Recipe

Vector Database Design

A practical guide to schema design, index selection, and query patterns for production vector stores.

Dimensionality & Precision

Choose embedding dimension based on your model — 384 for all-MiniLM, 768 for BERT-base, 1536 for OpenAI ada-002. Prefer float32 for recall-critical workloads; use int8 quantization when throughput matters more than sub-percent accuracy loss.

Index Strategy

HNSW delivers the best latency-recall tradeoff for datasets under 10M vectors. Set M=16, efConstruction=200 for build, efSearch=64–128 for query.
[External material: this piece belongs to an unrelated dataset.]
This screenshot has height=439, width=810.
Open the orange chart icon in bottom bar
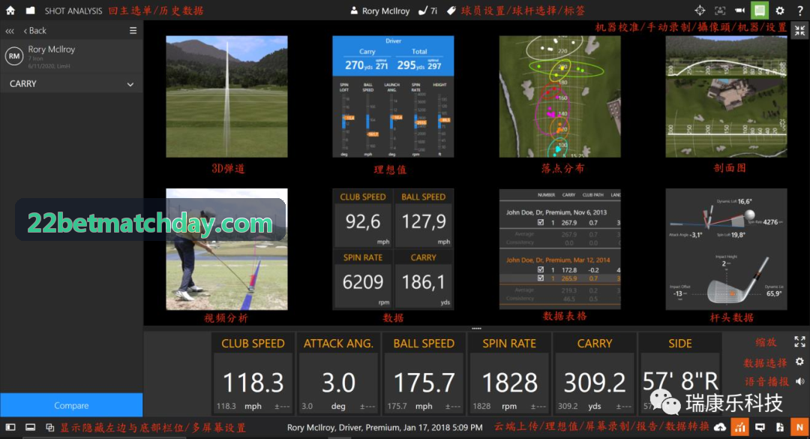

IVF-PQ shines above 100M vectors — partition count should target ~10K vectors per cluster.

Metadata Filtering

Pre-filter before vector search when selectivity is high. Post-filter when the metadata clause matches >80% of the corpus. Hybrid approaches — scalar indexes on tenant_id, timestamp, or tags — prevent full-scan disasters at scale.

Sharding & Multi-Tenancy

Partition by tenant for strict isolation; use collection-per-tenant for small fleets. For SaaS with thousands of tenants, a single collection with tenant_id pre-filtering avoids index sprawl. Monitor shard size — repartition when any shard exceeds 50M vectors.

Consistency & Durability

WAL-backed inserts guarantee no data loss on crash. Set replication factor ≥3 for production. Tune commit intervals — 1s for freshness, 10s for throughput. Snapshot every 10K mutations to bound recovery time.